The cast of actors/dancers features Giovanni Lombardo Radice AKA John Morghen, the journeyman of Italian extreme cinema. If you’ve watched any Italian horror from the 1980s, you’ll recognize him instantly. In the piece being rehearsed, Morghen is the person wearing the ever-present Owl mask. Or is he? We get little back stories on everyone (even if it’s only one or two lines to tell us who they are): the shy costumer, the put-upon stage manager, the pregnant couple, the beautiful lead actress who fucked the director and is now paying the price, etc. My husband says it’s one of the most accurate portrayals of what goes on backstage during rehearsals that he’s ever seen on film. Once the killer gains entrance into the locked theatre, the slaughter commences.
And what glorious kills are presented in Stage Fright! Yes, this may be a slasher film, but Soavi borrows heavily from his experience with Argento in both the manner of the kills and the film’s direction in general. There are some downright beautiful shots/sequences in this film. Some may say he’s stealing from Argento (who stole any number of his own stylistic shots from Hitch) but, to me, it doesn’t matter.

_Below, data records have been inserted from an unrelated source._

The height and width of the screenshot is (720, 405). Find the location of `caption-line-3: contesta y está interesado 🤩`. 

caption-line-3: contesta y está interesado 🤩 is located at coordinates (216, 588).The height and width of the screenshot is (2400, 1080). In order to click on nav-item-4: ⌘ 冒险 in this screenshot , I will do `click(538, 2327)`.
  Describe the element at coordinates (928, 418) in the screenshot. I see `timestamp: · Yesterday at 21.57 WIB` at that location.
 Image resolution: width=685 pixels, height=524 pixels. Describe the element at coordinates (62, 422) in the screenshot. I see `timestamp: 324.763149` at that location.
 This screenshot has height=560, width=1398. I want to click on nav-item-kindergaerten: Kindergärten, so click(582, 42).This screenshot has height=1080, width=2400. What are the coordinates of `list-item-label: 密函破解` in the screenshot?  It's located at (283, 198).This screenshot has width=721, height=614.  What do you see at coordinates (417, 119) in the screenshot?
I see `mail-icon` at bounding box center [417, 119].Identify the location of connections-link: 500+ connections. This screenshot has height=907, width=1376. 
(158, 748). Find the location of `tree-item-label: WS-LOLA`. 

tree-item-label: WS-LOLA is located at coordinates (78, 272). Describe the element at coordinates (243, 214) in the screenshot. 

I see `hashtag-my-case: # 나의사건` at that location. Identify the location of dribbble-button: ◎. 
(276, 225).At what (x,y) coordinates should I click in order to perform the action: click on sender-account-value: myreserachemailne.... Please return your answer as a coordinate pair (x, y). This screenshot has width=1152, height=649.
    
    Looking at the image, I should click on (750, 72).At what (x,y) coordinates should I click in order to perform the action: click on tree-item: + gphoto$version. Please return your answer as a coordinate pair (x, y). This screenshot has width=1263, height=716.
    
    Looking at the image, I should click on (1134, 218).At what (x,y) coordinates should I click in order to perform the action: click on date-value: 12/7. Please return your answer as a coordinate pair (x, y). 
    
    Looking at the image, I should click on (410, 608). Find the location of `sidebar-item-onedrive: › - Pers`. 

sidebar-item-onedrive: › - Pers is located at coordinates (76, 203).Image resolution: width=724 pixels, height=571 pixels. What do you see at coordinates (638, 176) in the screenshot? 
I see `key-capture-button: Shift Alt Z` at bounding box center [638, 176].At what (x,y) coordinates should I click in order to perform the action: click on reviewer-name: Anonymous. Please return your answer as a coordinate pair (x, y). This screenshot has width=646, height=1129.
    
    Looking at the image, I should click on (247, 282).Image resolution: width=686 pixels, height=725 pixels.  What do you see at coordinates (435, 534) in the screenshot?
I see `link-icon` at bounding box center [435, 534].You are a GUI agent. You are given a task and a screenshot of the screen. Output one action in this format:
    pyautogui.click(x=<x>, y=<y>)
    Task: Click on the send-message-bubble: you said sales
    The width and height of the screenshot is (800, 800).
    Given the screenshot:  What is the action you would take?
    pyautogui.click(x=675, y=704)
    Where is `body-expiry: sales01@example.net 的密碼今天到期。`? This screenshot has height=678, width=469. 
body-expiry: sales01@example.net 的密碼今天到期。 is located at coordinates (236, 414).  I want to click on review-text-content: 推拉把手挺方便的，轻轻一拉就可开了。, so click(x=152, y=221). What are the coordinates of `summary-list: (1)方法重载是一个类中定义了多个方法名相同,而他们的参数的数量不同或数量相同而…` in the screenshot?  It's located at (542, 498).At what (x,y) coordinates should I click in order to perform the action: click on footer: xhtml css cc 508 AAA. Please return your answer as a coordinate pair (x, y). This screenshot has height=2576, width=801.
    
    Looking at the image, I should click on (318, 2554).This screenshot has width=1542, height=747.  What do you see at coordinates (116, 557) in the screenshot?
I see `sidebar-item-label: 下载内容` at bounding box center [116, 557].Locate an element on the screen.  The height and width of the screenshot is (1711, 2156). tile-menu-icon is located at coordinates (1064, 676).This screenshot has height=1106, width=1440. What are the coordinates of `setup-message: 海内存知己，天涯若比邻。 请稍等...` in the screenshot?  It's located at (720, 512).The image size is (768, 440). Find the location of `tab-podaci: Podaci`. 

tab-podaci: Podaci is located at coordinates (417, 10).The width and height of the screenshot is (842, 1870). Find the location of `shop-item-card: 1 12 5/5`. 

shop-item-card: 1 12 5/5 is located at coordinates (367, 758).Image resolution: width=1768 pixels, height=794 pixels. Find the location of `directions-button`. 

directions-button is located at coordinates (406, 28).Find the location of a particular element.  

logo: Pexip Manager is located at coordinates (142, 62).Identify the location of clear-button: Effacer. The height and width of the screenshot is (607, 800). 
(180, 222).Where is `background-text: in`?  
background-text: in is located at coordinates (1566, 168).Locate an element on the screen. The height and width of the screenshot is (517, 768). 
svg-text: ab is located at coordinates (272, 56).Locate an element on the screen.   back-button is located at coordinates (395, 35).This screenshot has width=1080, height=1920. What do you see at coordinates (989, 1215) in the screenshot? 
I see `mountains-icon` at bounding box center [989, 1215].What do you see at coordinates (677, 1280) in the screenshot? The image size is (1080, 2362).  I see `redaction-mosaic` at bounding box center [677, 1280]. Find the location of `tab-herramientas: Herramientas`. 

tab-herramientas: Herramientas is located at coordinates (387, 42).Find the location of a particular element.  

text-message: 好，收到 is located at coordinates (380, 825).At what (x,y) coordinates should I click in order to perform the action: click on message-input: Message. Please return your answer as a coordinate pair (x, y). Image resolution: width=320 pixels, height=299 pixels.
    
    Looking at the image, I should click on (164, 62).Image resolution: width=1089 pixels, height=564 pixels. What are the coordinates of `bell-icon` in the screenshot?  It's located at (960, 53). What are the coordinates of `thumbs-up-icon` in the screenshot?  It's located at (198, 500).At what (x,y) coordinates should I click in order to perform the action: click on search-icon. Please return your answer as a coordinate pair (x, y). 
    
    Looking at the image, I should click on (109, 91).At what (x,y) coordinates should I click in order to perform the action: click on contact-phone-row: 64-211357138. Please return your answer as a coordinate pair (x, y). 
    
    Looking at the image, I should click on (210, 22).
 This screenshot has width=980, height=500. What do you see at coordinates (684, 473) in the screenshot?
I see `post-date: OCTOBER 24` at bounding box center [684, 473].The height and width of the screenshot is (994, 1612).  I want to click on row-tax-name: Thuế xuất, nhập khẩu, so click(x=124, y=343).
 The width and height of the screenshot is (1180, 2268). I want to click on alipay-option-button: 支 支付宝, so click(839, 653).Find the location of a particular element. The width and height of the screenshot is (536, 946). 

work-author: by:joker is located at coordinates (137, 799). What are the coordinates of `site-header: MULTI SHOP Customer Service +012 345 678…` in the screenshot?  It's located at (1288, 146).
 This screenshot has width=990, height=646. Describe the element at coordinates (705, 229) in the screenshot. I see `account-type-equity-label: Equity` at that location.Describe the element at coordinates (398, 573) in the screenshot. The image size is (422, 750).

One of the film’s most gorgeous shots is near the end when the killer is onstage. You’ll know it when you see it. Feathers floating through the air, dead bodies artfully arranged, an Owl’s head and a curious pussy cat. It’s a sequence that both betrays Soavi’s influences and reinforces his future as a director who is willing to take the most interesting aspects of his experiences and improve upon them. Stage Fright is a marvel of a directorial debut and it’s a suspenseful, beautiful, and majestically gory treat.